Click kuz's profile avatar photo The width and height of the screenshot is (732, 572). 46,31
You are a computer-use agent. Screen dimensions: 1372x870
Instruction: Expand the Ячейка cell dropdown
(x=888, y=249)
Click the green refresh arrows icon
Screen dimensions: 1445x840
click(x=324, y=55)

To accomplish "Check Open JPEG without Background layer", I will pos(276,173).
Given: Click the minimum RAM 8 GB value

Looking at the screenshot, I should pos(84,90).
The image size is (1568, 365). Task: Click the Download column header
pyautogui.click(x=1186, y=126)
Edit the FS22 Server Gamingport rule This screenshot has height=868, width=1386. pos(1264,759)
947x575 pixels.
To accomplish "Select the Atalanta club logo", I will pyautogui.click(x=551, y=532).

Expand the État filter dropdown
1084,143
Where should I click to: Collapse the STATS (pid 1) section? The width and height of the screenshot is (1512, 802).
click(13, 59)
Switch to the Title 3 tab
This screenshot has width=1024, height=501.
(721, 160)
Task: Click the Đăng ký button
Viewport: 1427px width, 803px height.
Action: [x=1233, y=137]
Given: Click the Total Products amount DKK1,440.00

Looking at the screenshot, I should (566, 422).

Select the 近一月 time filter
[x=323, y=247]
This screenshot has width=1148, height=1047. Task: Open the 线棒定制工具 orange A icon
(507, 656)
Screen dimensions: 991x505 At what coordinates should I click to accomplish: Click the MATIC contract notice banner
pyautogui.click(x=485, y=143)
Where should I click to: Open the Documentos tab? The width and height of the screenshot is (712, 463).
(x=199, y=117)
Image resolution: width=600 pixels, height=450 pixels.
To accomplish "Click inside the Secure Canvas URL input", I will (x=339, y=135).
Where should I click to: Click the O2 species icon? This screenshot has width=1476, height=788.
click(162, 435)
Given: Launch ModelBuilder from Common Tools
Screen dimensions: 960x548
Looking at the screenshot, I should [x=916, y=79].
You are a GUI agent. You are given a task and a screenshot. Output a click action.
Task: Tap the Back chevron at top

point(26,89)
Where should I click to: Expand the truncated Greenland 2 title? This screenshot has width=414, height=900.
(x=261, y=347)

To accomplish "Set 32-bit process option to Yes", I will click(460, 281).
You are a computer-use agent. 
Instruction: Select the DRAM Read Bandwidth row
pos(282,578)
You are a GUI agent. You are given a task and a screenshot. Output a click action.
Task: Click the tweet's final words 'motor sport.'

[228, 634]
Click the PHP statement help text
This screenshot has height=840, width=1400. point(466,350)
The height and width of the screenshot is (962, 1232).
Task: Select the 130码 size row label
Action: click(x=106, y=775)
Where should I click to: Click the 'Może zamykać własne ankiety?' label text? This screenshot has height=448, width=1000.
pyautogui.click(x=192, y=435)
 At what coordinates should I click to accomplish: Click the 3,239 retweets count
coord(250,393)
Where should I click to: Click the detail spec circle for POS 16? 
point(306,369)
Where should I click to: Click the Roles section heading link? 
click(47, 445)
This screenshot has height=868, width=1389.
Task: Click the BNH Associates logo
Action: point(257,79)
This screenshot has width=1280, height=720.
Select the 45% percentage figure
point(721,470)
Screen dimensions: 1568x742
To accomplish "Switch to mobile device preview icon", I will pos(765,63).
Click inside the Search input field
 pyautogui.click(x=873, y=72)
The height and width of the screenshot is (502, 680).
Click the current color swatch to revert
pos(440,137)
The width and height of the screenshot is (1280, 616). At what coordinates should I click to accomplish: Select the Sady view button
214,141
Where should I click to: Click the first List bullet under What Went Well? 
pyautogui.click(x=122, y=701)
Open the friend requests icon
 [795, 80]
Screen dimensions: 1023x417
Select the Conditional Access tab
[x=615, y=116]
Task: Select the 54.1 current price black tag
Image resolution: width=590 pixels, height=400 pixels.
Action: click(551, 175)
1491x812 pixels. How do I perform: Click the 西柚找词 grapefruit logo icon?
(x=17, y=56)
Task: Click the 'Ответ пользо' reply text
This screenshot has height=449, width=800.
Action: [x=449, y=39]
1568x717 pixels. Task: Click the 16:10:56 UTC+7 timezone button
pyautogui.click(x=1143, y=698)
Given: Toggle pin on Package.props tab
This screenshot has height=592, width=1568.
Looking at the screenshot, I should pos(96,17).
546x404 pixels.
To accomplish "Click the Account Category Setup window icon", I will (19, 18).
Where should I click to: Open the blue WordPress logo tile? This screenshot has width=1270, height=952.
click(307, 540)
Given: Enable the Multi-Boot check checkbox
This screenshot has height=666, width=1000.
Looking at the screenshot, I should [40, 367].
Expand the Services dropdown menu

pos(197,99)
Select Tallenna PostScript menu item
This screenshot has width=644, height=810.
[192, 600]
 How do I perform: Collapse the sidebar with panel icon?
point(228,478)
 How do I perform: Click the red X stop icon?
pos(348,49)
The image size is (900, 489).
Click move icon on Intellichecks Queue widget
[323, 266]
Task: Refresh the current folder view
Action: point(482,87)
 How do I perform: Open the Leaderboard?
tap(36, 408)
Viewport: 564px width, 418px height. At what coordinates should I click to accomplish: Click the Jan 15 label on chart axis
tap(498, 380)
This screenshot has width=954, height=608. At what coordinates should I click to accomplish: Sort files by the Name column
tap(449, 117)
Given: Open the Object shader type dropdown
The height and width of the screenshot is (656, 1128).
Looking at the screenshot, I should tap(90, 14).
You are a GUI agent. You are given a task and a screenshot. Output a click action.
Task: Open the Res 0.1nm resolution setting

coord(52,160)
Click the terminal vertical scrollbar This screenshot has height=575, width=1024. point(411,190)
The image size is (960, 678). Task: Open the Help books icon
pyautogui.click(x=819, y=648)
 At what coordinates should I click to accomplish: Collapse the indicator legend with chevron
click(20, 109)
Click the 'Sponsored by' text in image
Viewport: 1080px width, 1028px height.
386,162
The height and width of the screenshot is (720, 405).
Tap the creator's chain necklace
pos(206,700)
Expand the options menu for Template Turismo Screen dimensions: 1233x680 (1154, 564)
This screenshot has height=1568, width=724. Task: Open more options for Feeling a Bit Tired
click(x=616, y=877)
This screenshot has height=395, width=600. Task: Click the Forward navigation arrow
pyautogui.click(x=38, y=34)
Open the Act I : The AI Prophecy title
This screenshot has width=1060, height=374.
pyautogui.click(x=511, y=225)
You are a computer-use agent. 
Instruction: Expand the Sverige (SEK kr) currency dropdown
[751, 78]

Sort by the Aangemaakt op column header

++++

### [Activity]
From the entries above, give again exactly the lines running from the line with "Task: Open the Res 0.1nm resolution setting" to the line with "Expand the options"; include both of those lines.

### [Task response]
Task: Open the Res 0.1nm resolution setting

coord(52,160)
Click the terminal vertical scrollbar This screenshot has height=575, width=1024. point(411,190)
The image size is (960, 678). Task: Open the Help books icon
pyautogui.click(x=819, y=648)
 At what coordinates should I click to accomplish: Collapse the indicator legend with chevron
click(20, 109)
Click the 'Sponsored by' text in image
Viewport: 1080px width, 1028px height.
386,162
The height and width of the screenshot is (720, 405).
Tap the creator's chain necklace
pos(206,700)
Expand the options menu for Template Turismo Screen dimensions: 1233x680 (1154, 564)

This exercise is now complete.